In one of my earlier posts about the layoffs, a former employee speculated that the layoffs were the result of the double-whammy of the ransomware attack and the pandemic. But Dobson said that, for the vast majority of the layoffs, the pandemic was the sole cause.

Going Forward

Because Epiq’s Legal Solutions business – the business that is half the company’s revenue – is largely a technology business, it has seen little impact from the pandemic, Dobson said. The company has converted virtually all of its staff to remote work, and it has added new services keyed to the current crisis to help customers go through their current contracts.

While the ransomware attack did impact the company’s financials, Dobson said, the company is now starting to see a bounce back with customers sending new work and it is growing rapidly out of the “depths of March.” And while some customers were angry that they could not get access to their data during the ransomware incident, the company has not formally lost any customers because of it, he said.

“I could count on one hand, of my thousands of customers, how many I think will choose not to do business with us going forward.”

Dobson said he is confident that Epiq’s business is getting back on track. By the end of the quarter, he expects the flow of new work coming into the company’s two largest businesses to be back where it was before the ransomware attack.

“We’ve seen strong growth in April over March and we think we’ll be back on our growth plan within a quarter, to where we were before we got into this.”

While the company already had a sophisticated security schema in place before the attack, it has now added even stronger measures, Dobson said. In addition, while all employees were previously trained in network and data security, the company has put them all through a rigorous retraining.

Acknowledging that employees are “the weakest link” in protecting against phishing, Dobson said that Epiq has gone to great lengths to train employees and put in additional world-class products to secure its systems.

Still, he concedes that the company’s future is dependent on how the current crisis plays out and how long it lasts. The company is working through various scenarios based on how long the crisis might last and how best to support its employees.

“We’ve got a whole set of actions that we’ll take to make sure that we, number one, support our employees, number two, support services to our clients, and number three, make sure that we are always in a position of strong financial health.”

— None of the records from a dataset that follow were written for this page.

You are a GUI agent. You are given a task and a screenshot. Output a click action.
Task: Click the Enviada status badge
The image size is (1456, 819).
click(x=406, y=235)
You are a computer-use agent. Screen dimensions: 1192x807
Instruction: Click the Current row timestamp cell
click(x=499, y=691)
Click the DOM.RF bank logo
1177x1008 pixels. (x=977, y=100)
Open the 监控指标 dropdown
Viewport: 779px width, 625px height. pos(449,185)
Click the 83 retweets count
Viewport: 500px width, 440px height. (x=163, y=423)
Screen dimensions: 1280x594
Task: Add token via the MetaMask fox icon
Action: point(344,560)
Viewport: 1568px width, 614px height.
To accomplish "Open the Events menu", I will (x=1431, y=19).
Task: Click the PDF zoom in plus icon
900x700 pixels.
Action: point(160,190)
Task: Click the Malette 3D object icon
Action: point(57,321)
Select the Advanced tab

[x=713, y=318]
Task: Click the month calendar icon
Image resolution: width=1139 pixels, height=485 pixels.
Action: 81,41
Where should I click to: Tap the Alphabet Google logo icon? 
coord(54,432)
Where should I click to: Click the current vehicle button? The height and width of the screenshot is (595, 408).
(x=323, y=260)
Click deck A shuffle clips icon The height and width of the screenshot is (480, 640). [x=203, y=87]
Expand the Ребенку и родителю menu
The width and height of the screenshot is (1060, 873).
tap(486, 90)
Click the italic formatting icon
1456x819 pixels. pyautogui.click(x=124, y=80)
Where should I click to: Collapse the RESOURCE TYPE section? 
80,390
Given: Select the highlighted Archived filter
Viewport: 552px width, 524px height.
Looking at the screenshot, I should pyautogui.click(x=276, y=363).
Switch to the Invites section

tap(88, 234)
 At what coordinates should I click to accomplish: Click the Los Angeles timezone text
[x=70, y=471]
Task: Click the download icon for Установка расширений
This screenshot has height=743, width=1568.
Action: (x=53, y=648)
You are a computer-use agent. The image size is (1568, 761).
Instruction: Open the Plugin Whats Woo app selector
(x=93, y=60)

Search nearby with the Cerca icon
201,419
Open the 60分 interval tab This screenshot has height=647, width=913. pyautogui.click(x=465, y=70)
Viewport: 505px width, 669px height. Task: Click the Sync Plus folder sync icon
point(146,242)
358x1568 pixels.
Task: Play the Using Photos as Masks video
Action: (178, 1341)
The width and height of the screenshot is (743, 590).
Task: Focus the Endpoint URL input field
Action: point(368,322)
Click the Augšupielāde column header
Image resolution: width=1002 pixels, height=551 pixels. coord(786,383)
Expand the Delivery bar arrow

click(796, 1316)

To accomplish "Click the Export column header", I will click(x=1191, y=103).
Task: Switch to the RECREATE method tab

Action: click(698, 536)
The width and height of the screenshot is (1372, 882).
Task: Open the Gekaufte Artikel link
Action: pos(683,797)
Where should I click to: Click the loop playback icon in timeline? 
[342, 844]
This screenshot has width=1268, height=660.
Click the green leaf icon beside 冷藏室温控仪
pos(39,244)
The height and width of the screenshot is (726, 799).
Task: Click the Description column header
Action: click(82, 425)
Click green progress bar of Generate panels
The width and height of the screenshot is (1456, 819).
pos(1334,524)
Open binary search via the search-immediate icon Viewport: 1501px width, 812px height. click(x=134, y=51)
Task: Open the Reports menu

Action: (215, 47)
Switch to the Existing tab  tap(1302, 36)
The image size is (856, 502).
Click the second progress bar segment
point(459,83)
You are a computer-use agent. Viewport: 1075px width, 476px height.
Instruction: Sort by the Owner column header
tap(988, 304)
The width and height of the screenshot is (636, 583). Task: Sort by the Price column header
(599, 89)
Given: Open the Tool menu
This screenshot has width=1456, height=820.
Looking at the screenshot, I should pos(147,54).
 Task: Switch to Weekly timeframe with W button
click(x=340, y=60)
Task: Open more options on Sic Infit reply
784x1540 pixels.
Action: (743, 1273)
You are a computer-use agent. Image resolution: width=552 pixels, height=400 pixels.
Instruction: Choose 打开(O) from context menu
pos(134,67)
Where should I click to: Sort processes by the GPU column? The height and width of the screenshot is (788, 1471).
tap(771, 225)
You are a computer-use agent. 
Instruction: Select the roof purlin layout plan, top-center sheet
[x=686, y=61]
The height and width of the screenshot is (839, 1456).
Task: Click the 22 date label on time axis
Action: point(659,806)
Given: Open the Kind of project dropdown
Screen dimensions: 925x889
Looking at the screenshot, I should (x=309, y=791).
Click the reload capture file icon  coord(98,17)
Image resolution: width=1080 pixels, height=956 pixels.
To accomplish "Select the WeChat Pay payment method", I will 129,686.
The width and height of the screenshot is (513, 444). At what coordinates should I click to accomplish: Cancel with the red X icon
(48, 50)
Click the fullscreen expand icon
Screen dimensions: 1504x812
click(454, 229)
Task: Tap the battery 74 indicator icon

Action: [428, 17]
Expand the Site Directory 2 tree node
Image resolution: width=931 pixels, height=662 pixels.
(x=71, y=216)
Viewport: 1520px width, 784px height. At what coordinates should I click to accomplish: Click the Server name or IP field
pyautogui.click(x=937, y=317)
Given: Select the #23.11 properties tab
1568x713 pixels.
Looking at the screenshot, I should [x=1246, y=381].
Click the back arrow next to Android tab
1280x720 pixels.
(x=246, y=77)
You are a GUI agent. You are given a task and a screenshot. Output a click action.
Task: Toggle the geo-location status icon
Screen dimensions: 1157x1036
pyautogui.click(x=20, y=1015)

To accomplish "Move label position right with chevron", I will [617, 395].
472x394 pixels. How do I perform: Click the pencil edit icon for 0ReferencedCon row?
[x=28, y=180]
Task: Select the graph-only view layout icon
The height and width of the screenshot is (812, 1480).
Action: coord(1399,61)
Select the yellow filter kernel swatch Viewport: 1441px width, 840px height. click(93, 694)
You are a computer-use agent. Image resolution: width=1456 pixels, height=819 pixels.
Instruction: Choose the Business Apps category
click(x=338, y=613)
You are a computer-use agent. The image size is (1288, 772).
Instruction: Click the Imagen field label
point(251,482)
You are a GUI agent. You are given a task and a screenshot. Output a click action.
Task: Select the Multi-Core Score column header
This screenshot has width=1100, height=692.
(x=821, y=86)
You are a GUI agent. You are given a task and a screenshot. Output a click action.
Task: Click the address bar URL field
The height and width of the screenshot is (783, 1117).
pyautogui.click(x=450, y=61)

With so much of Epiq’s business contingent on the courts, one factor beyond its control is how quickly they resume operations.

“We don’t’ know whether this virus will come back in the fall, but we’ve completely repositioned Epiq to deliver all of our services virtually now,” Dobson said. “Only if the courts slow down and there’s a supply-side issue with matters not moving through the courts will we see any type of dip in our business.”

“I can’t control the rate and pace of the courts, whether judges will move new matters through or not,” he said. “That’s the big unknown for our business.”